Work task A
From the passage on sharing your care story, list every difference among Care Experienced People that the text says makes no difference to whether their Care Experienced Chapter counts.
Work task B
Echo the stretch of the passage on sharing your care story from "With that said, if" through "is of value.".

Excerpt to read
This is also key because the responses and questions from your virtual or real live audience, may trigger and open up the wounds of your past traumatic experiences.

Do You Share? Yes or No

In the light of these Tips, please know that it’s ok to step away from the idea of sharing your Story on Social Media or saying ‘No’ and positively declining to engage in sharing your Story when asked, as this may be as a result of how you felt after you ‘Checked In With Yourself’ or because you intuitively sensed that the opportunity was not right for you.

With that said, if you sense the need to share your Story, share in a way that helps to make a difference. Share to inspire hope in the next generation and share to inspire hope of Change that is Possible. Don’t get stuck in the cycle of repeating, retelling, repeating, retelling the past painful parts of your Story because it will feel like picking and repicking a wound; and please don’t fall into the trap of comparing your Story or yourself with other Care Experienced People and their Story, because irrespective of how many Foster Carers or Social Workers we did or didn’t have, or how many Children’s Homes we lived in, or how many Schools we attended, and irrespective of how and why we entered the Care System, we ALL have a Care Experienced Chapter in our lives, that counts and is of value.

Data
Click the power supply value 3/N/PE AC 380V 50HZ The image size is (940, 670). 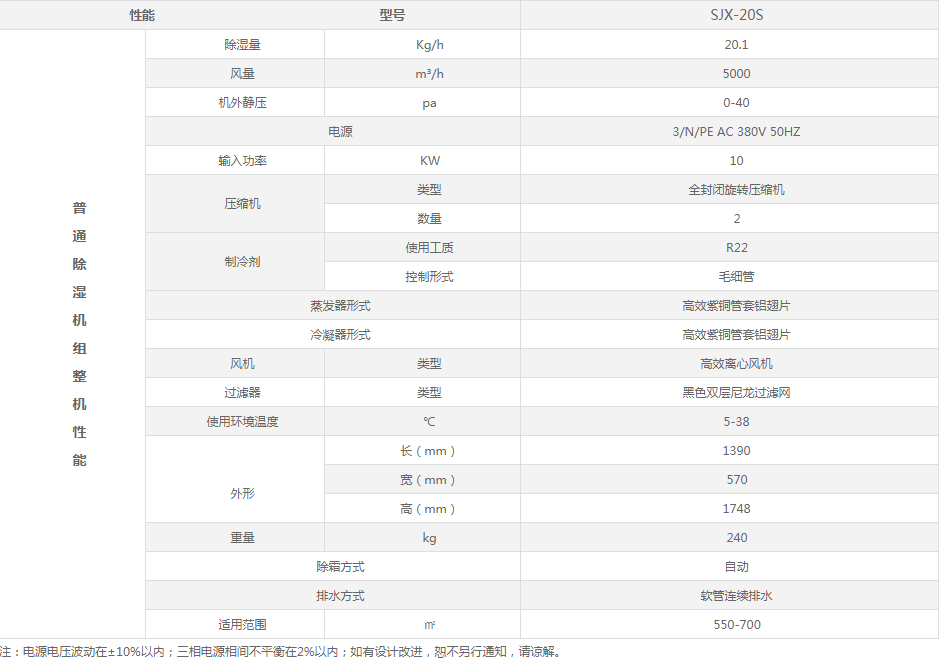tap(736, 132)
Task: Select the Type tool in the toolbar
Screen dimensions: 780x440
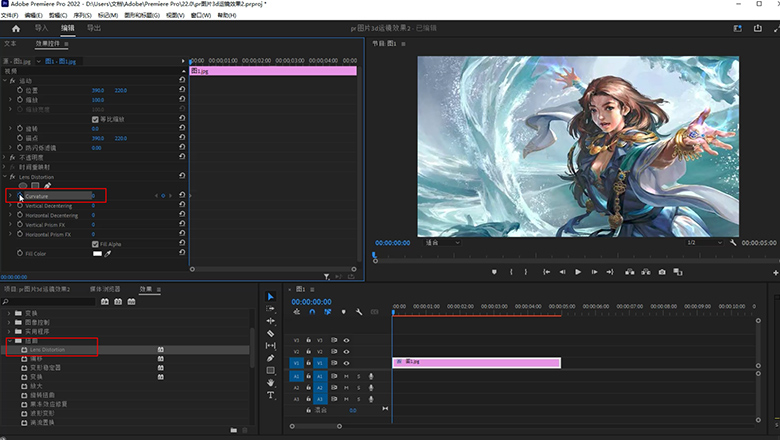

Expected output A
- How many Foster Carers or Social Workers they did or didn't have
- How many Children's Homes they lived in
- How many Schools they attended
- How and why they entered the Care System

Expected output B
With that said, if you sense the need to share your Story, share in a way that helps to make a difference. Share to inspire hope in the next generation and share to inspire hope of Change that is Possible. Don’t get stuck in the cycle of repeating, retelling, repeating, retelling the past painful parts of your Story because it will feel like picking and repicking a wound; and please don’t fall into the trap of comparing your Story or yourself with other Care Experienced People and their Story, because irrespective of how many Foster Carers or Social Workers we did or didn’t have, or how many Children’s Homes we lived in, or how many Schools we attended, and irrespective of how and why we entered the Care System, we ALL have a Care Experienced Chapter in our lives, that counts and is of value.